軍港問題で足並み揃わず、知名度不足も 浦添市長選・敗れた伊礼氏
- 2021/2/9
- 政治
軍港移設の是非で食い違い
さらに、最大争点に位置付けた那覇軍港移設問題に対する伊礼氏と玉城デニー知事、そして「オール沖縄」内での意見や姿勢の食い違いも、盤石な支援体制を築くことへの大きな障壁になった。
伊礼氏は市議時代から移設なき無条件の返還を求める立場を示しており、今回の選挙戦では移設を「容認」した松本氏に対して「2度も市民を裏切った」などと強く批判し続けた。しかし一方で、伊礼氏を支援した玉城デニー知事も軍港移設については合意しており、さらに「オール沖縄」内でも意見の相違があったことで、市選出の県議や市議候補者の一部も含めて十分な協力体制を構築できなかった。
玉城知事は2月3日、伊礼氏の街頭演説に駆け付けてマイクを握った。コロナ禍での経済支援策や医療政策の拡大について語りつつ伊礼氏を応援したが、最大の争点に位置付けられている軍港移設については一言も言及をせずに演説を終え、チグハグな印象が際立っていた。
伊礼氏は軍港移設の反対を繰り返し強調したものの、県と那覇市と3者合意にまで至った現状にどう対応するのかも含めて、移設中止についてのプロセスや取り組みを具体的に示せておらず、それが訴えの説得力を削いでしまっていたことも否めない。

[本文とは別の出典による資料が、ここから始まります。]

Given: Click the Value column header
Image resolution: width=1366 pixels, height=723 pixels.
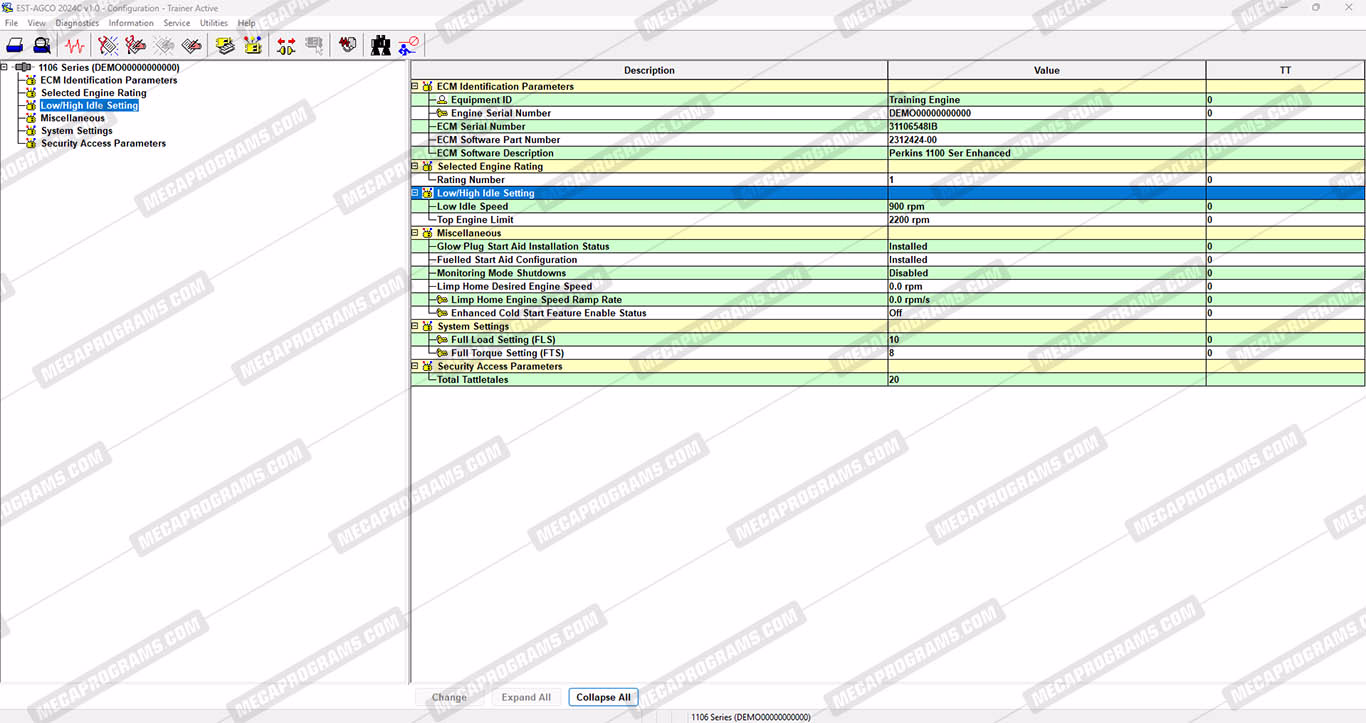Looking at the screenshot, I should click(x=1046, y=70).
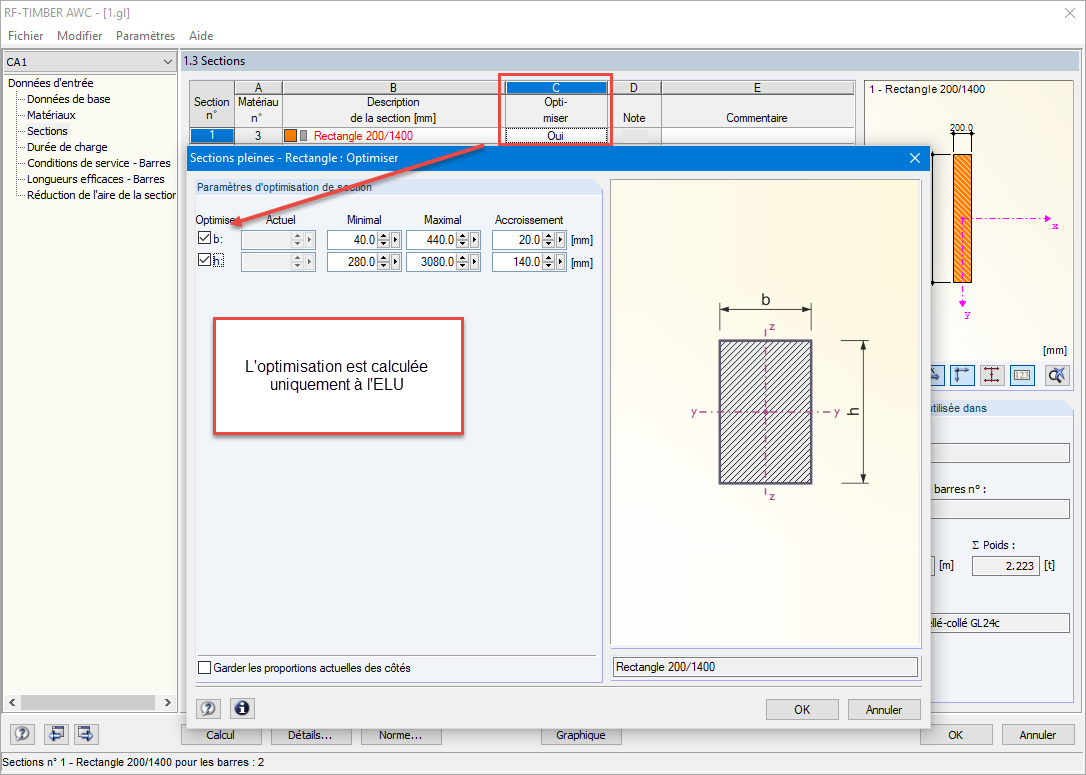This screenshot has width=1086, height=775.
Task: Uncheck the h optimization checkbox
Action: click(204, 260)
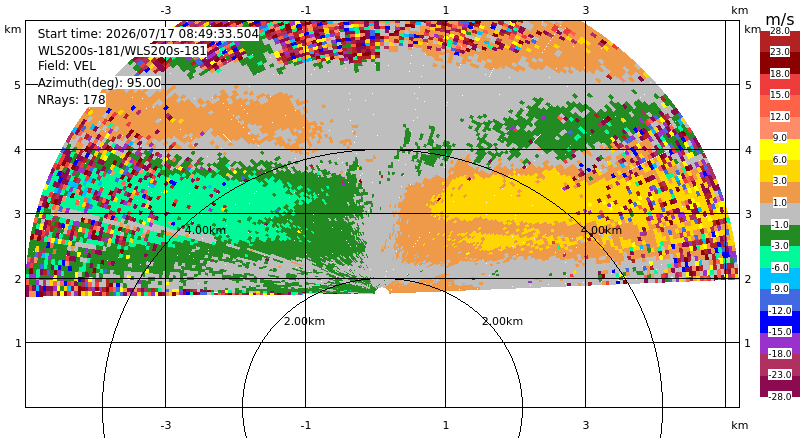Click the m/s units title
Image resolution: width=800 pixels, height=438 pixels.
coord(780,19)
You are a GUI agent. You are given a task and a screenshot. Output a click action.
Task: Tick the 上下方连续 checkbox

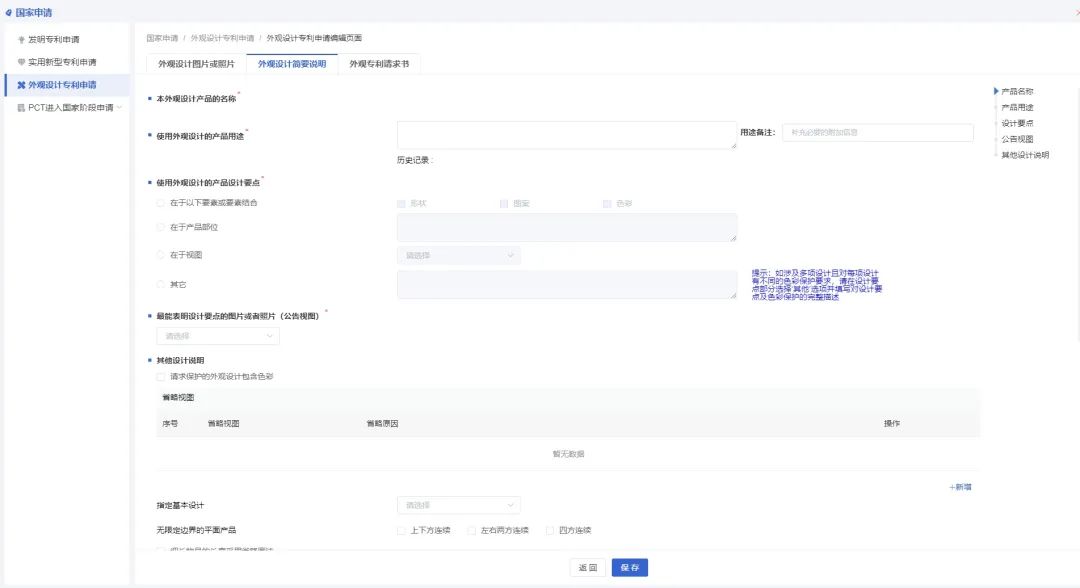pos(402,530)
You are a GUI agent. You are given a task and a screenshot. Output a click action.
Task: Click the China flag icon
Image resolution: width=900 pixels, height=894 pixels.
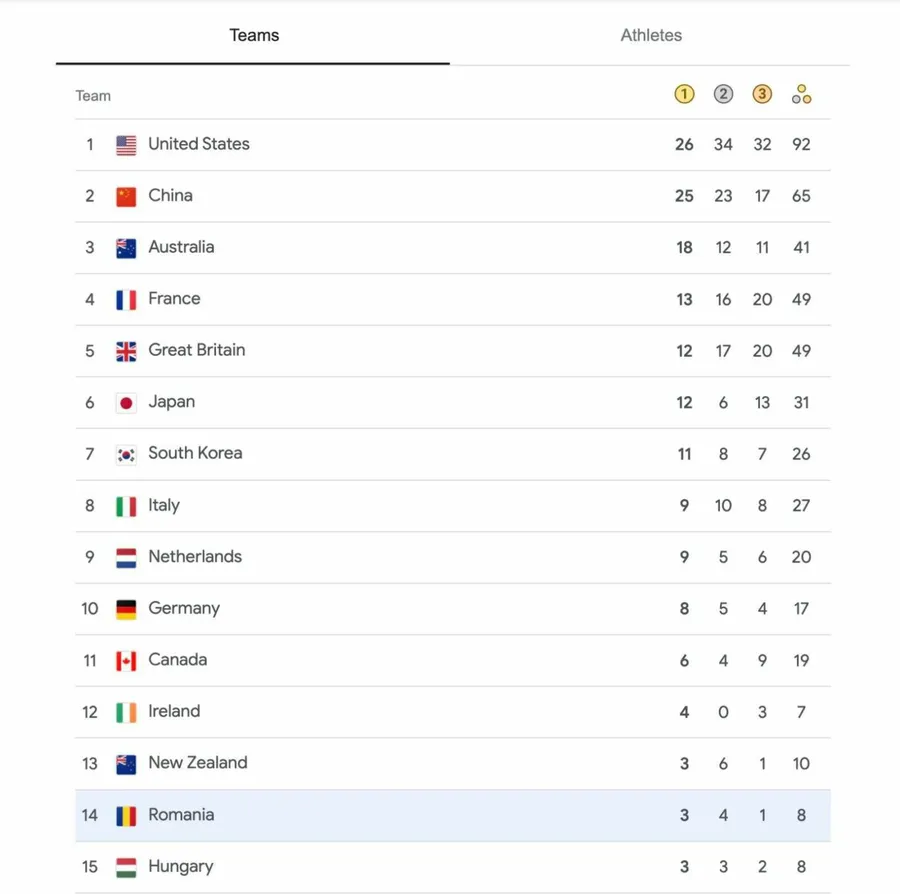pyautogui.click(x=126, y=196)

来年の知事選への前哨戦として位置づけられた浦添市長選は、玉城知事とオール沖縄勢力にとっては1月の宮古島市長選勝利の勢いに乗れず、手痛い結果となった。加えて、意見の相違で一枚岩になれない結束力不足も露呈した。
4月にはうるま市長選が控える。オール沖縄をしっかりとまとめ上げ、万全の体制を築いて次の選挙戦に臨むことができるか、玉城知事の求心力が問われる。